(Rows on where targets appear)
☆ ☆ ☆ ☆ ☆ ☆ ☆
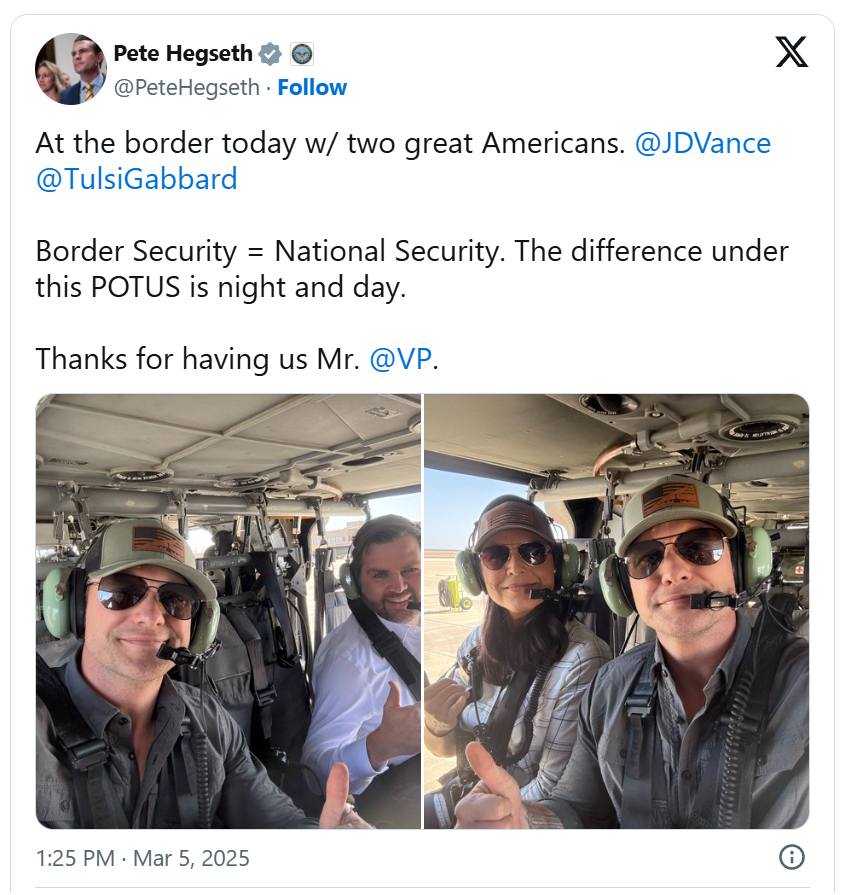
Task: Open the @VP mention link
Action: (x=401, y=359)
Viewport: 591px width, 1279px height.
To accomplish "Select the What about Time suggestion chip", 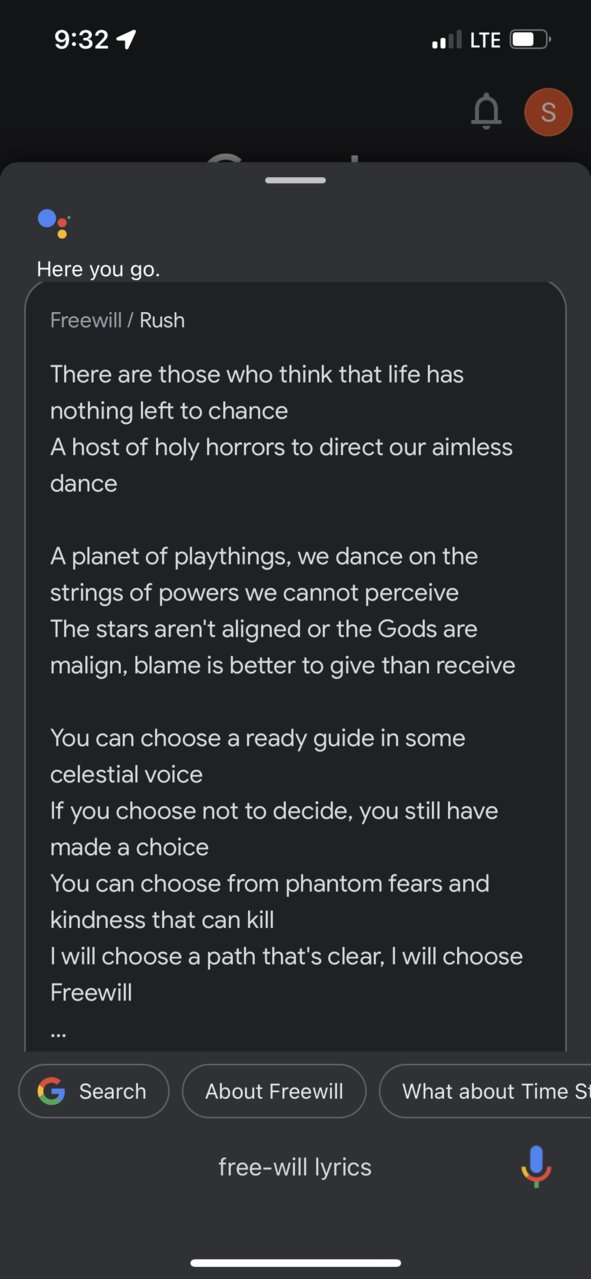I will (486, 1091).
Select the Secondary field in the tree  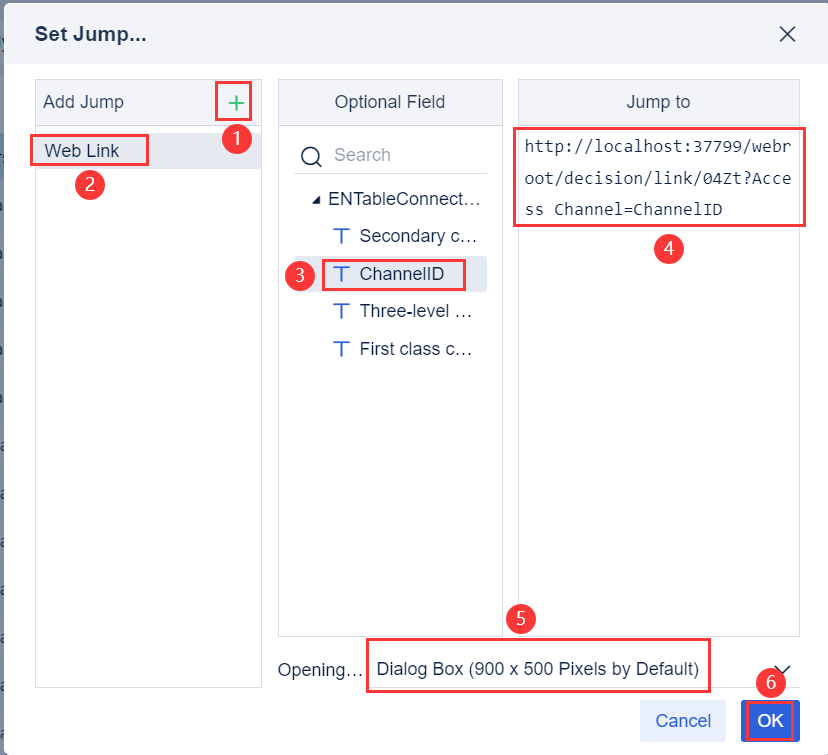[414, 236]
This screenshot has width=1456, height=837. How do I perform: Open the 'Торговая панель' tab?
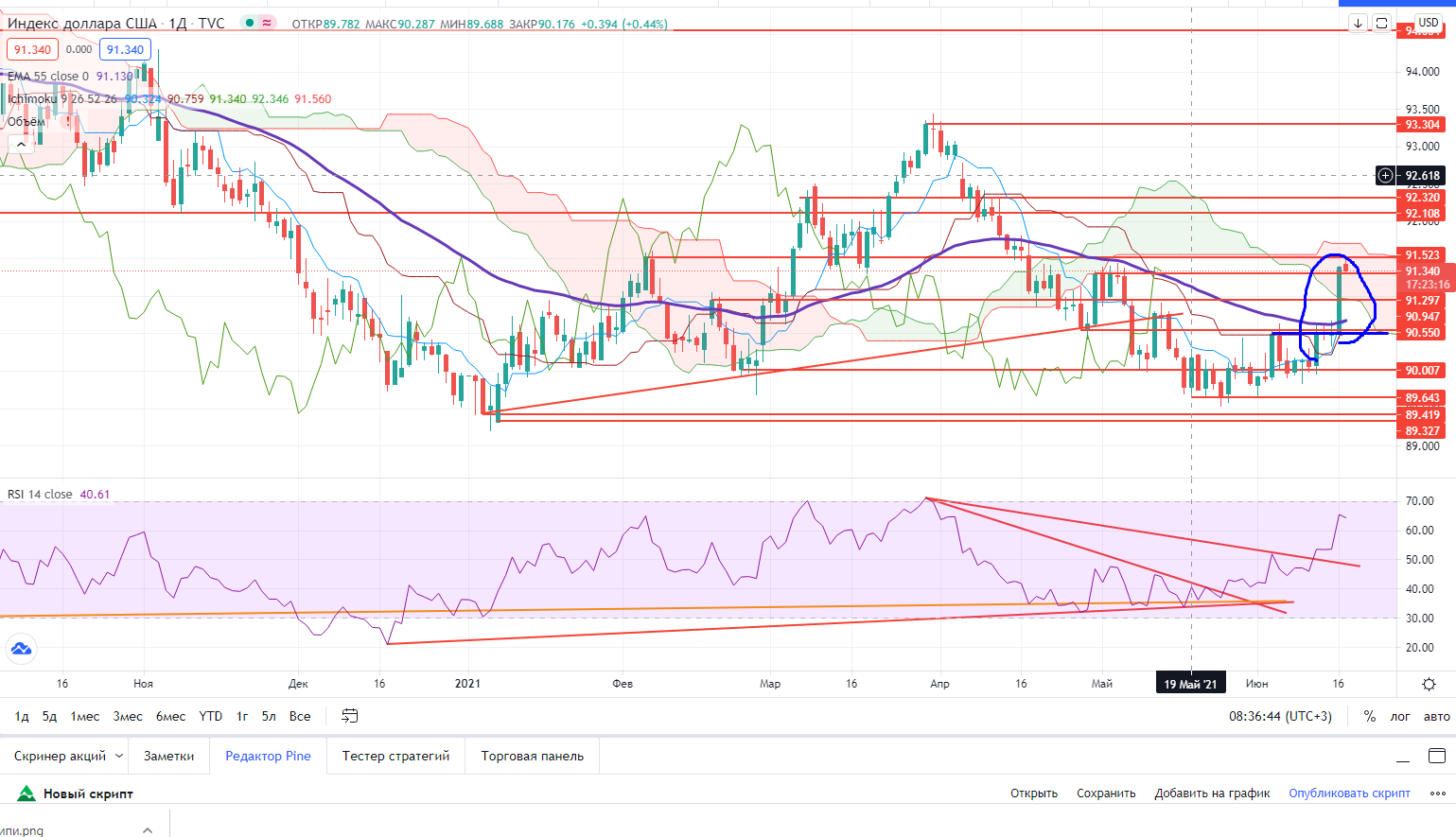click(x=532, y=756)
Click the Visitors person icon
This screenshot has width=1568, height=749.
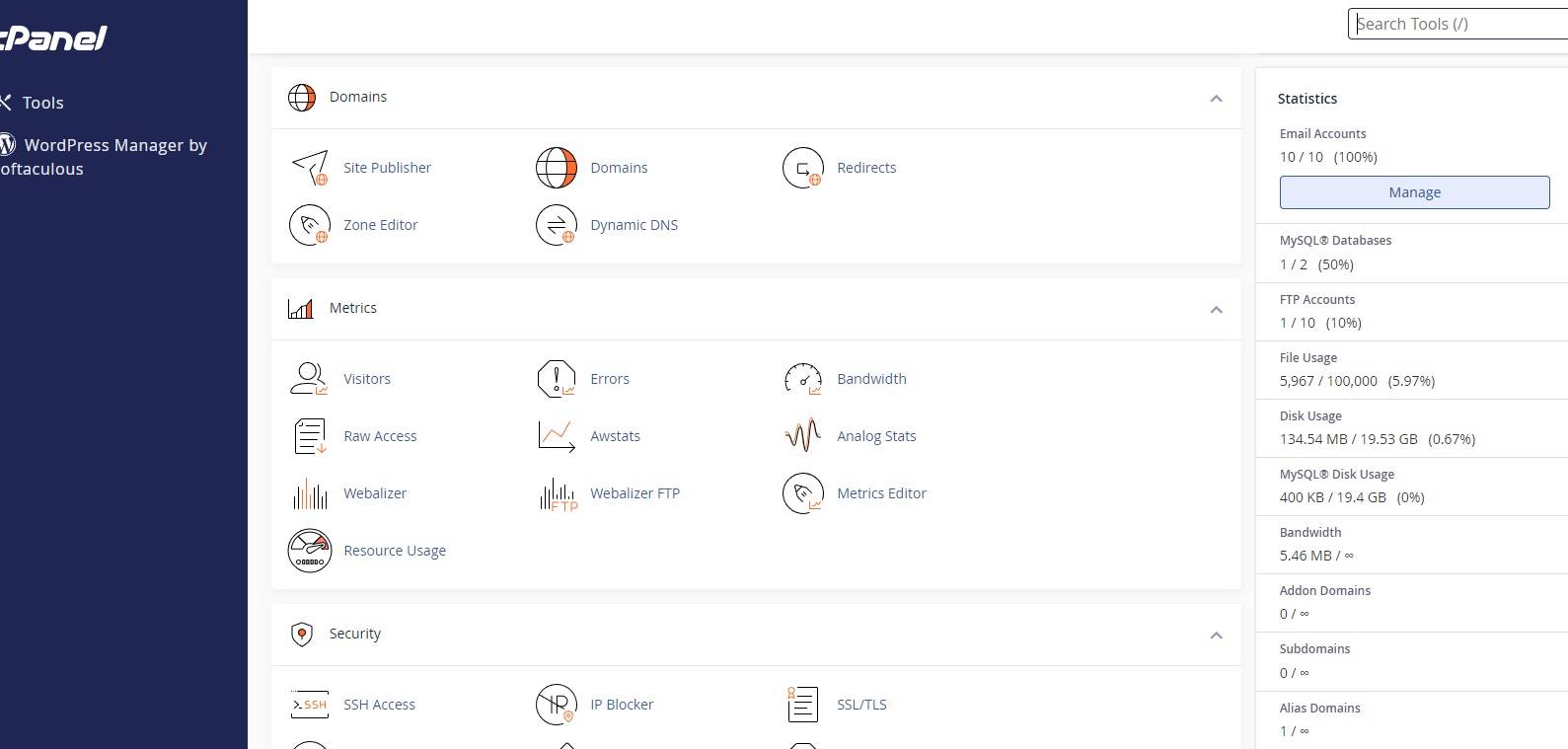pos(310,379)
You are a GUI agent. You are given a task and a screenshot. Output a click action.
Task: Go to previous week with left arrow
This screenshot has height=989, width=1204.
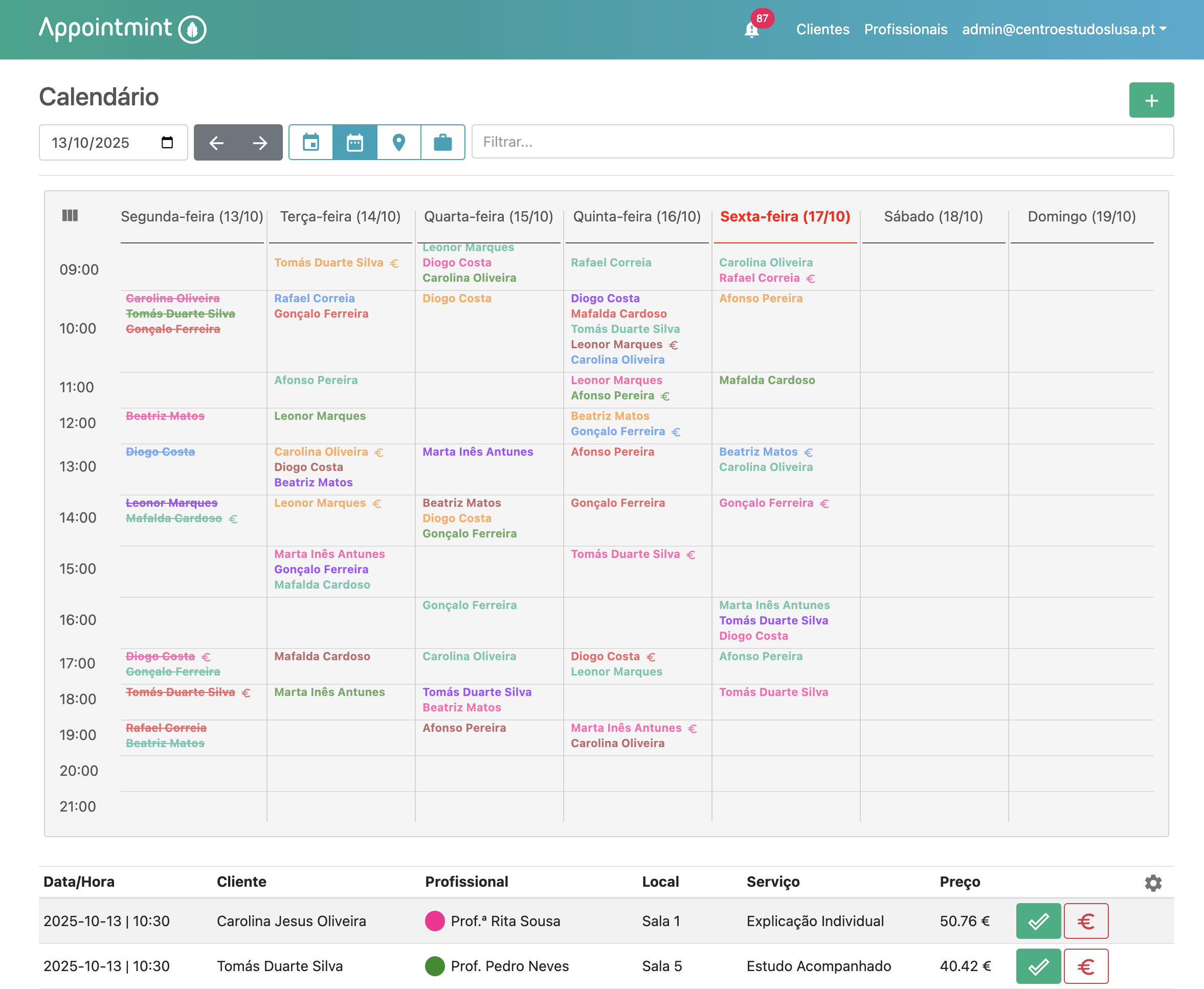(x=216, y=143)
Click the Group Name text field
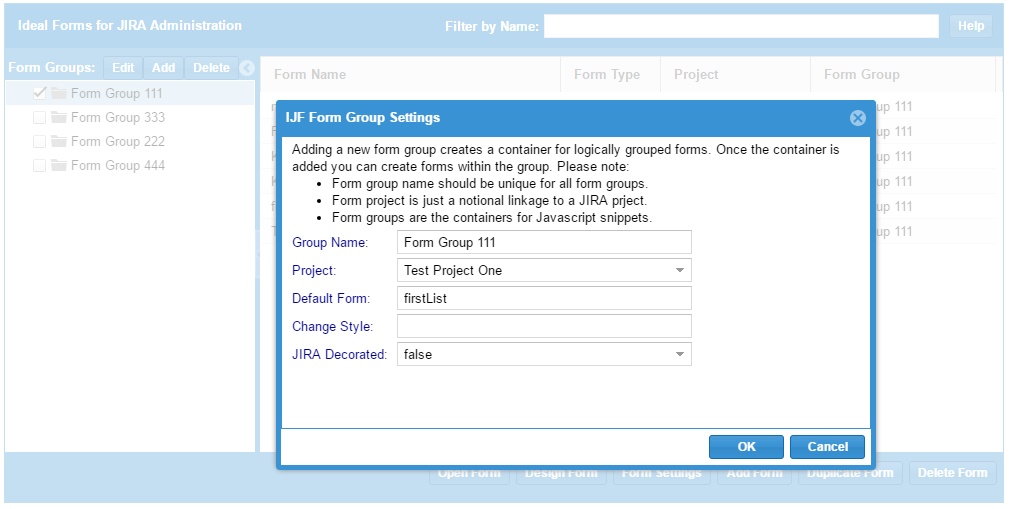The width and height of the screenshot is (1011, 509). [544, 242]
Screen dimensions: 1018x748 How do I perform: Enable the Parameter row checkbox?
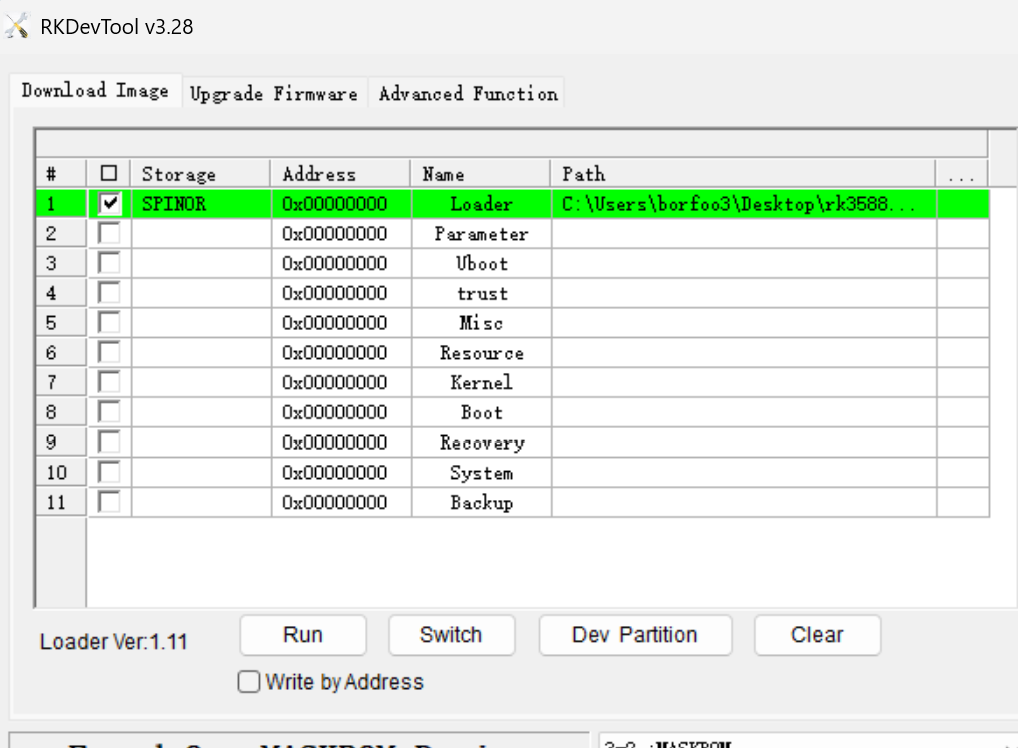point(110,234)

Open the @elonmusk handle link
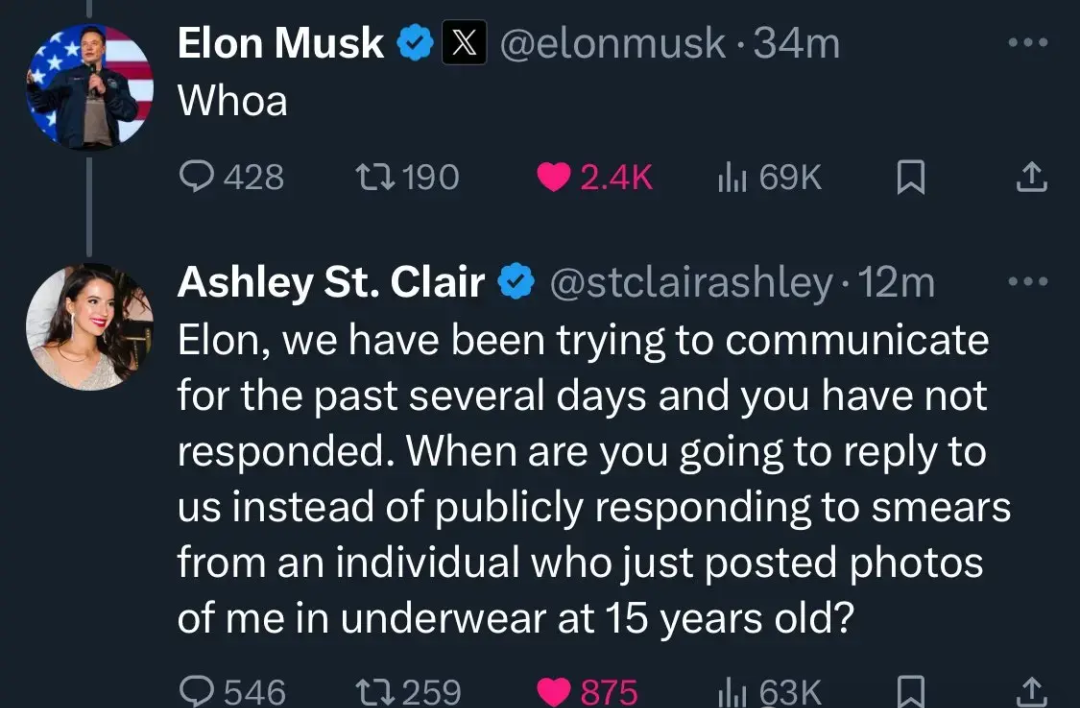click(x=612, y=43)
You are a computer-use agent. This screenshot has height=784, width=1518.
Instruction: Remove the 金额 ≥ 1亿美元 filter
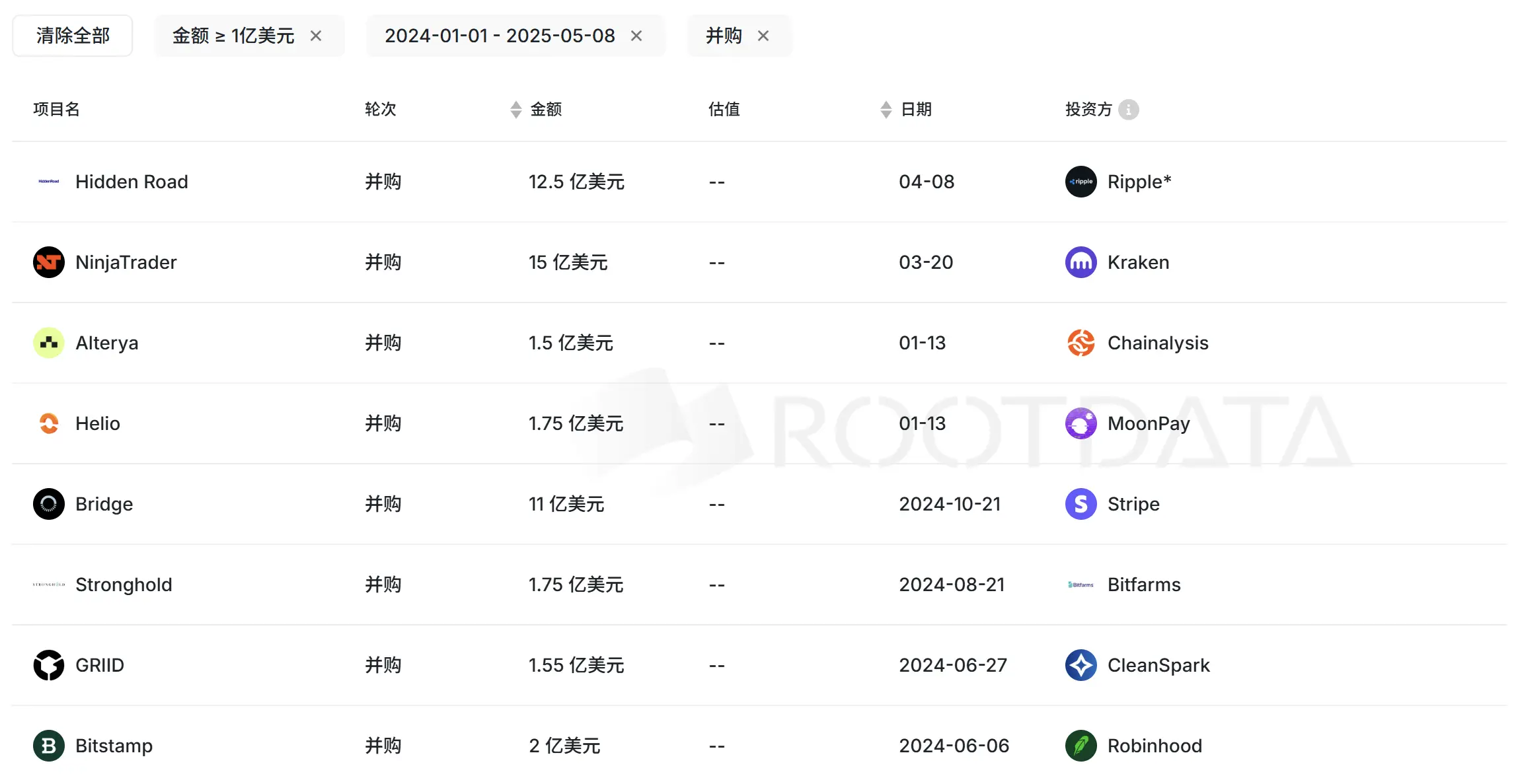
☆ ☆ ☆ ☆ ☆ ☆ ☆
What the exercise asks: Copy out the items word for word, beginning with the line that contains "You are a GUI" and continuing through the end of the items. Omit the pictures from your answer.

Reply:
You are a GUI agent. You are given a task and a screenshot. Output a click action.
Task: Go to previous week with left arrow
This screenshot has height=989, width=1204.
(x=216, y=143)
Click the Group Name text field
The width and height of the screenshot is (1011, 509). [544, 242]
Screen dimensions: 1018x748 How do I perform: Enable the Parameter row checkbox?
point(110,234)

Open the @elonmusk handle link
click(x=612, y=43)
You are a computer-use agent. This screenshot has height=784, width=1518.
Instruction: Remove the 金额 ≥ 1亿美元 filter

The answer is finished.